*Element and text position data*
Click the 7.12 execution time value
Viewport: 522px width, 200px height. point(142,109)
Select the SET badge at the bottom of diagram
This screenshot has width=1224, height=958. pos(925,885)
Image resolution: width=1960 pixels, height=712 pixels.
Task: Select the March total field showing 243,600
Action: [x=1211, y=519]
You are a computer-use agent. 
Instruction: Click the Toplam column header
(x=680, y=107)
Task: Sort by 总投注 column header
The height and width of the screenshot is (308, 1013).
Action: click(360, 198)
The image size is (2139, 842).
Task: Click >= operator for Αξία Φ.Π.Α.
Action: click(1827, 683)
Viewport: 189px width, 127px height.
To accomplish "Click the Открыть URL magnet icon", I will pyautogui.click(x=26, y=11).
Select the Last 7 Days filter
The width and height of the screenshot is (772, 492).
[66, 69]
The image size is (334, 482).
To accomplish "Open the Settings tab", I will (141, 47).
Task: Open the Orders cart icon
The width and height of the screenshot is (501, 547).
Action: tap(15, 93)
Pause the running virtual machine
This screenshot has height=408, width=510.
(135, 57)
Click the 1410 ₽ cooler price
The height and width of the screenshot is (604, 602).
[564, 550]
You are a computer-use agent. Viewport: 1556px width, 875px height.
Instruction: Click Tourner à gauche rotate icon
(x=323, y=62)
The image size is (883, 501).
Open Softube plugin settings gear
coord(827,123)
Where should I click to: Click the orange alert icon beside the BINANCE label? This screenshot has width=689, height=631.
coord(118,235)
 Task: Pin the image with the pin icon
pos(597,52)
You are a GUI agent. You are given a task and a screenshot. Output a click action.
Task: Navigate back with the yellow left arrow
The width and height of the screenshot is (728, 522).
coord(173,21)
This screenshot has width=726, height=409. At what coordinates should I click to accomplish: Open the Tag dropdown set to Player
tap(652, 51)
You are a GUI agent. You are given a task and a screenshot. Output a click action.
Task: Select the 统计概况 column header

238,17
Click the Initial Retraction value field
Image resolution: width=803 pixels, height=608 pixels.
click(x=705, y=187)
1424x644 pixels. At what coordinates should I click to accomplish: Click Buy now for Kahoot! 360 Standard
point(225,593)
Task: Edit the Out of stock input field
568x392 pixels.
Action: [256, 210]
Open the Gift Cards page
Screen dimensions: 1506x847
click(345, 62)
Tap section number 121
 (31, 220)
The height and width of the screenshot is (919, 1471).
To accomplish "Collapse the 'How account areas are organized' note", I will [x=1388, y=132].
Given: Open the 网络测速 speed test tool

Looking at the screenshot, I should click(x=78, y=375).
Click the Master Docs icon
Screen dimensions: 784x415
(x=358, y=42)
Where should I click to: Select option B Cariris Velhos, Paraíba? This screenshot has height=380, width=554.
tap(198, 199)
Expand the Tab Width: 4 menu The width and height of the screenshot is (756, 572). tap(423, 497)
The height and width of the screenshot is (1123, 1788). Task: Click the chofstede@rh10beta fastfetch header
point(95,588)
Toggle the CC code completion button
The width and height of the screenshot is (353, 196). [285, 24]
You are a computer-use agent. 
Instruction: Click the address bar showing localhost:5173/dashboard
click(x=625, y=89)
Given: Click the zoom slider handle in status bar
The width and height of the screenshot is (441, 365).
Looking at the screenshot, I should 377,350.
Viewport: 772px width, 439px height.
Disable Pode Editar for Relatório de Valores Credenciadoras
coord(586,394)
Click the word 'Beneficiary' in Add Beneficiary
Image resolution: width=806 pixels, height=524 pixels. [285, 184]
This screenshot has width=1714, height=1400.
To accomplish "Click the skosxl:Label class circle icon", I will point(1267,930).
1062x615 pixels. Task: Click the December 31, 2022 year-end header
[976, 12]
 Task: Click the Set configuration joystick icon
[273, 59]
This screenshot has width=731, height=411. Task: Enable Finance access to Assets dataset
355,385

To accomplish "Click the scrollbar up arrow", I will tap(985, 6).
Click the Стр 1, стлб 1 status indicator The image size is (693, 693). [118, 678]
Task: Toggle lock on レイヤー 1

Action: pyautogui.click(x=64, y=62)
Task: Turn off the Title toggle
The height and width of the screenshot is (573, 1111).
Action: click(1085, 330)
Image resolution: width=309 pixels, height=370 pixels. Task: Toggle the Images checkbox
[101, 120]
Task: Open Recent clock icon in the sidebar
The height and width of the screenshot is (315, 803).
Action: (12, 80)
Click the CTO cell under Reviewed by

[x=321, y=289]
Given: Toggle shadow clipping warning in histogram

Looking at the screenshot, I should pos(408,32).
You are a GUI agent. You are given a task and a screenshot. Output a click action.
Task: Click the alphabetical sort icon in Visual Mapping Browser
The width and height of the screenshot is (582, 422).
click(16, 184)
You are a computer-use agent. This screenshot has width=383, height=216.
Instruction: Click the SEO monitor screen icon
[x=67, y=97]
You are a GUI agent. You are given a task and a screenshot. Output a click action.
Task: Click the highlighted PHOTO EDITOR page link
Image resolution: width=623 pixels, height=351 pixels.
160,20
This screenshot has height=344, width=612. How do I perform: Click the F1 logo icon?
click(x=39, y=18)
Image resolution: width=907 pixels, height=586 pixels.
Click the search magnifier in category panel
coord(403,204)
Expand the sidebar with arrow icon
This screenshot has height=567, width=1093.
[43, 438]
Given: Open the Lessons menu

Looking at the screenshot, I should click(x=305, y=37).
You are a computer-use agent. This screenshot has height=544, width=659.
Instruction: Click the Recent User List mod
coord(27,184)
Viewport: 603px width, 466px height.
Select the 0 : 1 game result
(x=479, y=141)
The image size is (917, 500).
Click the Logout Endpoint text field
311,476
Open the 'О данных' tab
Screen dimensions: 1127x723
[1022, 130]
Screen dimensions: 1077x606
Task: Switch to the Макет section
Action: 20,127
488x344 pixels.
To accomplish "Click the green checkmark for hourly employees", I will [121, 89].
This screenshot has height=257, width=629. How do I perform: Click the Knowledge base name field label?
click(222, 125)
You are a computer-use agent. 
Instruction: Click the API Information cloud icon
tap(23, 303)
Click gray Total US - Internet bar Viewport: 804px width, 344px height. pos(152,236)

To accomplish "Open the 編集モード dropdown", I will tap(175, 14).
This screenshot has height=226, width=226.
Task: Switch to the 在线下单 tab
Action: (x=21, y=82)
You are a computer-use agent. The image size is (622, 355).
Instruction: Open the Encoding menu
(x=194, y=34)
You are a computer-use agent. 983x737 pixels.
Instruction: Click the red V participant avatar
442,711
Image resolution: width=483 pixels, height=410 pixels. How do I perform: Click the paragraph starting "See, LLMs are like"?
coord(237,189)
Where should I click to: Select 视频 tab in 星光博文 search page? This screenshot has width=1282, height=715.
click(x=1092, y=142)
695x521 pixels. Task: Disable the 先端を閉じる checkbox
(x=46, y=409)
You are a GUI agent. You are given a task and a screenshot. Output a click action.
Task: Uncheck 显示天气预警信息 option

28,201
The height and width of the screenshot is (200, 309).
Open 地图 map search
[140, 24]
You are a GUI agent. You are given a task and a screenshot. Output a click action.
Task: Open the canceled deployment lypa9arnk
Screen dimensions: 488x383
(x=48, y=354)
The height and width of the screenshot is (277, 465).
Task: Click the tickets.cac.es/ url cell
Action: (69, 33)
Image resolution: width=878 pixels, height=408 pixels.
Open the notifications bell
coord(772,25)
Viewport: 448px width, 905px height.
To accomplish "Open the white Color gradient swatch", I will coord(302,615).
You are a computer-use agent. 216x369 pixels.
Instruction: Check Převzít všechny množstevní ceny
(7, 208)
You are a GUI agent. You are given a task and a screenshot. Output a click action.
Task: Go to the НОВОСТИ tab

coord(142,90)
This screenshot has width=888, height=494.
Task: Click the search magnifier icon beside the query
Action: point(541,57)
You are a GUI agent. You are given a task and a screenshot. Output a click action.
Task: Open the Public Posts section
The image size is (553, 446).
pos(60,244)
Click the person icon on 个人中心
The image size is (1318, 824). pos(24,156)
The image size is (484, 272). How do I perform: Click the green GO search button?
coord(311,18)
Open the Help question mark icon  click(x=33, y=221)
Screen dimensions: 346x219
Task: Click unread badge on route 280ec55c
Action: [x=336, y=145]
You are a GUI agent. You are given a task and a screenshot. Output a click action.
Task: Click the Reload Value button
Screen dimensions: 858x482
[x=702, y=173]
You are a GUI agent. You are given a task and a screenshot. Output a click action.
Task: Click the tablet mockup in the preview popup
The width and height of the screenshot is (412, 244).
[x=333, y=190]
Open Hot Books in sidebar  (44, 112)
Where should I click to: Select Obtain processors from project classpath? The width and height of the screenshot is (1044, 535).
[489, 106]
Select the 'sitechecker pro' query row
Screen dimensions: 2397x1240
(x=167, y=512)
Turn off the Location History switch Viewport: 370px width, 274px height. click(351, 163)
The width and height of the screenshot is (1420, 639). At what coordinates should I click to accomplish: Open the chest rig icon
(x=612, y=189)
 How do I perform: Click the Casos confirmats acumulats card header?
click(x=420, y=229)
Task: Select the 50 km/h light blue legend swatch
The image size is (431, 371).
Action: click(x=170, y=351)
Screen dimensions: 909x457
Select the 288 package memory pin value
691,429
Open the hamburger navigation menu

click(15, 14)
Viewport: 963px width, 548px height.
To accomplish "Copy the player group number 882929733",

*Stated goal*
Rewrite everything from the line containing "1424x644 pixels. At" down to the line containing "click(x=625, y=89)", replacing "Gift Cards" with "Gift Vouchers" and leaving the rest unchanged. Return only those lines.

*Full answer*
1424x644 pixels. At what coordinates should I click to accomplish: Click Buy now for Kahoot! 360 Standard
point(225,593)
Task: Edit the Out of stock input field
568x392 pixels.
Action: [256, 210]
Open the Gift Vouchers page
Screen dimensions: 1506x847
click(345, 62)
Tap section number 121
 (31, 220)
The height and width of the screenshot is (919, 1471).
To accomplish "Collapse the 'How account areas are organized' note", I will [x=1388, y=132].
Given: Open the 网络测速 speed test tool

Looking at the screenshot, I should click(x=78, y=375).
Click the Master Docs icon
Screen dimensions: 784x415
(x=358, y=42)
Where should I click to: Select option B Cariris Velhos, Paraíba? This screenshot has height=380, width=554.
tap(198, 199)
Expand the Tab Width: 4 menu The width and height of the screenshot is (756, 572). tap(423, 497)
The height and width of the screenshot is (1123, 1788). Task: Click the chofstede@rh10beta fastfetch header
point(95,588)
Toggle the CC code completion button
The width and height of the screenshot is (353, 196). [285, 24]
You are a computer-use agent. 
Instruction: Click the address bar showing localhost:5173/dashboard
click(x=625, y=89)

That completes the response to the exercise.